Mrs. McCarthy stared at her. “No, I didn't. I don't expect to find cigar smoke in the ladies' room of the church!” She whirled around and marched back to the kitchen.

But by that time the kitchen was fuller of smoke than the ladies' room, because, while everybody was milling around in the street, all the applesauce cake burned up.

Of course the ladies on the pot-luck committee were mad about that. Mrs. McCarthy was mad, and Alice said her mother would be good and mad when she heard about it. Most of the baby angels' mothers were mad because they couldn't find out what had happened—and somebody said Mrs. Hopkins was mad because Reverend Hopkins was running around the streets in his pajamas.

It turned out to be the one great big sinful thing Alice kept hoping for.

Mrs. Wendleken read Alice's notes, got on the telephone that very night and called up everybody she could think of in the Ladies' Aid and the Women's Society. And she called most of the flower committee, and all the Sunday-school teachers, and Reverend Hopkins.

And Reverend Hopkins came to see Mother. “I can't make head or tail of it,” he said. “Some people say they set fire to the ladies' room. Some people say they set fire to the kitchen. One lady told me that Imogene threw a flower pot at Ralph. Mrs. Wendleken says all they do is talk about sex and underwear.”

“That was Hobie Carmichael,” Mother said, “talking about underwear. And they didn't set fire to anything. The only fire was in the kitchen, where the pot-luck committee let their applesauce cake burn up.”

“Well . . .” Reverend Hopkins looked unhappy. “The whole church is in an uproar. Do you think we should call off the pageant?”

“Certainly not!” Mother said.
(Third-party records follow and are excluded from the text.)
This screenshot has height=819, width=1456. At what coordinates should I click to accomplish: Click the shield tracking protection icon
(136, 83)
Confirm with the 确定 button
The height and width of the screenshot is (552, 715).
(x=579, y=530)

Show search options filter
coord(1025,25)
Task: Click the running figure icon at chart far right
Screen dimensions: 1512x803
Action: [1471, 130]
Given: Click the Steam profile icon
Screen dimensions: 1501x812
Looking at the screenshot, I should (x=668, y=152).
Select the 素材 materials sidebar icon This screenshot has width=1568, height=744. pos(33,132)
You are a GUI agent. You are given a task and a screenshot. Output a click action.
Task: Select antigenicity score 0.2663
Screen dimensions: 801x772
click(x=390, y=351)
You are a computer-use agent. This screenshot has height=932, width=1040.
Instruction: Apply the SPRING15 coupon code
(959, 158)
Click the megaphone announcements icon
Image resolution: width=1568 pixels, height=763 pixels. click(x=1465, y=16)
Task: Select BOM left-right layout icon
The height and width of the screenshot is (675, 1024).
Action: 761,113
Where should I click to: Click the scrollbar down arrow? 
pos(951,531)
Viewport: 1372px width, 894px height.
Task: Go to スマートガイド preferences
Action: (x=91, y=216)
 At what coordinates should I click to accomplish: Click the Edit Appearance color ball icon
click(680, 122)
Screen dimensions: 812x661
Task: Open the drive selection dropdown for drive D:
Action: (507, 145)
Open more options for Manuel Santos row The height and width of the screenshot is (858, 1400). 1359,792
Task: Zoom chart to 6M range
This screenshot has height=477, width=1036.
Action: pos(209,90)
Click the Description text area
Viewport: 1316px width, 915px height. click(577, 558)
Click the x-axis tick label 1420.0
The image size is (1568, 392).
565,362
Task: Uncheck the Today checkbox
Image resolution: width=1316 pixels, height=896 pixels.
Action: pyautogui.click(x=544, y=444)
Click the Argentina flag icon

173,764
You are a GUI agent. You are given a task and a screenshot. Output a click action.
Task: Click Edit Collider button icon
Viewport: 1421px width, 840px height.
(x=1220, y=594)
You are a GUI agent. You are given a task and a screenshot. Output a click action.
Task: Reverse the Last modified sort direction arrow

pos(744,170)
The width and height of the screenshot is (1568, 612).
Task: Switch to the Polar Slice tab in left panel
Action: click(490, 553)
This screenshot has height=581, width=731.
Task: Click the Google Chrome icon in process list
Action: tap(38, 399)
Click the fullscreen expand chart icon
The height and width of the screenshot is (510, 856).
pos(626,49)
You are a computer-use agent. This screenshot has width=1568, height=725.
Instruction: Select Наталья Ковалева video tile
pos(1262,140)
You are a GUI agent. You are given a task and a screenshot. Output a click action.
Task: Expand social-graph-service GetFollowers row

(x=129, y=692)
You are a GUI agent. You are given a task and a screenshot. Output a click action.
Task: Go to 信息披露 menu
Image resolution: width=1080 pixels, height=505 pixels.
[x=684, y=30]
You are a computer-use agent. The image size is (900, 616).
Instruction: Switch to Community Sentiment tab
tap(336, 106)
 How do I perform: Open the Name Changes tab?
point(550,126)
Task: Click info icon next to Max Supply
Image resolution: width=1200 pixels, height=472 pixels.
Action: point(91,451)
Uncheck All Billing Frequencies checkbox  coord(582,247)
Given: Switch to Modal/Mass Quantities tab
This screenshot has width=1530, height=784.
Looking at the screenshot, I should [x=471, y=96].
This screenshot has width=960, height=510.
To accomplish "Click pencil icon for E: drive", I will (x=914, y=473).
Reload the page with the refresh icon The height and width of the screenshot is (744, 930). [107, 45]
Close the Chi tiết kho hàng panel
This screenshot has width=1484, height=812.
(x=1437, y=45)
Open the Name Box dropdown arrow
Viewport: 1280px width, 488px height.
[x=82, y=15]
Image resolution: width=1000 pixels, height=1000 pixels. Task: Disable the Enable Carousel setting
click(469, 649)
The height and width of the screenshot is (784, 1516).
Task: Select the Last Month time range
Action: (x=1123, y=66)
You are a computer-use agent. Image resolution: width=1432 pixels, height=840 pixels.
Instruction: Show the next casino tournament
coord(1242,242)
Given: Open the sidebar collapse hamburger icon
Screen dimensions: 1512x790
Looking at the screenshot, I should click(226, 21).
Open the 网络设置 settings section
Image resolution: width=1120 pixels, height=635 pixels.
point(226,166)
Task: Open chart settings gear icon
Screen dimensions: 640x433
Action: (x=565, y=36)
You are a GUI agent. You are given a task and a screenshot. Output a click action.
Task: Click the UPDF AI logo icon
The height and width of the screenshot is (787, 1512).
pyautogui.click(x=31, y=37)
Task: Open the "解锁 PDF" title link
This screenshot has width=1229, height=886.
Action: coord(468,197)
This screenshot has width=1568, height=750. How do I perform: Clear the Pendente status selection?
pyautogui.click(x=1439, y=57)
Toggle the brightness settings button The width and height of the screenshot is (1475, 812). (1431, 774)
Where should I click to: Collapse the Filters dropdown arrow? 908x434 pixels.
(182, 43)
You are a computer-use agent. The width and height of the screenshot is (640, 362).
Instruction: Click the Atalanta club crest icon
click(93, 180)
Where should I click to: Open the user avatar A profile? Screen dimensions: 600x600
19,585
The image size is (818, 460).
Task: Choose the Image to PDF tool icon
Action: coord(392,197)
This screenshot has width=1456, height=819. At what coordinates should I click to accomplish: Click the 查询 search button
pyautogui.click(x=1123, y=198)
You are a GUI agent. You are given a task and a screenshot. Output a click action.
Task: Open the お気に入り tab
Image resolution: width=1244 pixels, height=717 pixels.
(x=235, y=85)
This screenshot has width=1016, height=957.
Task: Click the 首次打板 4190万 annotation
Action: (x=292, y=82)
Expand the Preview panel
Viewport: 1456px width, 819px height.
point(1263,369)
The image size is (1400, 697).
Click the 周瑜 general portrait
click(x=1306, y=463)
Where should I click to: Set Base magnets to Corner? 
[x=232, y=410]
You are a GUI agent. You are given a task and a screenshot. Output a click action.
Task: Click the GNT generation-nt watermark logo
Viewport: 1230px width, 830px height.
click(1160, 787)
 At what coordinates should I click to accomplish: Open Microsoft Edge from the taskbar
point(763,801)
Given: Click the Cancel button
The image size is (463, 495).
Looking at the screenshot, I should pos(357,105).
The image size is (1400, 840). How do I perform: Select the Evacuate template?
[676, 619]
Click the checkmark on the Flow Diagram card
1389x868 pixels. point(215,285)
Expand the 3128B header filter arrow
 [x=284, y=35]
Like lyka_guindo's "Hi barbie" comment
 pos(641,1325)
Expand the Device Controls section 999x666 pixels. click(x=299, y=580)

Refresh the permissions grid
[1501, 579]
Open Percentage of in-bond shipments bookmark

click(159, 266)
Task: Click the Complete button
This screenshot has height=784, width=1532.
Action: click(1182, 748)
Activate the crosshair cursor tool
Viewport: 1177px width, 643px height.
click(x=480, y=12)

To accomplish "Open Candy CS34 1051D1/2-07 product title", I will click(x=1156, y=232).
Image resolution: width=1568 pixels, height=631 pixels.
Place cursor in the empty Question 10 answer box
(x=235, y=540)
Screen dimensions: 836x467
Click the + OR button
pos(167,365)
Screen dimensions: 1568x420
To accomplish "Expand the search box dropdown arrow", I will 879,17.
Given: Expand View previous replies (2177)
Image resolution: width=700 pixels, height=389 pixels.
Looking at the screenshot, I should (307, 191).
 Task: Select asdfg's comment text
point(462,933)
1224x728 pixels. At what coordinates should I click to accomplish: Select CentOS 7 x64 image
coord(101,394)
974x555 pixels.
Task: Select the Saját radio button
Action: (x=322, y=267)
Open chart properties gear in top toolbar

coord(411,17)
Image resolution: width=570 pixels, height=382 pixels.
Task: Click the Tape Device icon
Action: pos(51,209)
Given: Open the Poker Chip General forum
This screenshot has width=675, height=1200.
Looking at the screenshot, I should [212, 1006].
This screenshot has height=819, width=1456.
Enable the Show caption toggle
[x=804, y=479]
By that time she was mad, too. “Why, it's going to be the best Christmas pageant we've ever had!”

Of all the lies she'd told so far, that was the biggest, but you had to admire her. It was like General Custer saying, “Bring on the Indians!”

“Maybe so,” Reverend Hopkins said. “I'm just afraid that no one will come to see it.”

But he was wrong.

Everybody came . . . to see what the Herdmans would do.

O
n the night of the pageant
we didn't have any supper because Mother forgot to fix it. My father said that was all right. Between Mrs. Armstrong's telephone calls and the pageant rehearsals, he didn't expect supper anymore.

“When it's all over,” he said, “we'll go someplace and have hamburgers.” But Mother said when it was all over she might want to go someplace and hide.

“We've never once gone through the whole thing,” she said. “I don't know what's going to happen. It may be the first Christmas pageant in history where Joseph and the Wise Men get in a fight, and Mary runs away with the baby.”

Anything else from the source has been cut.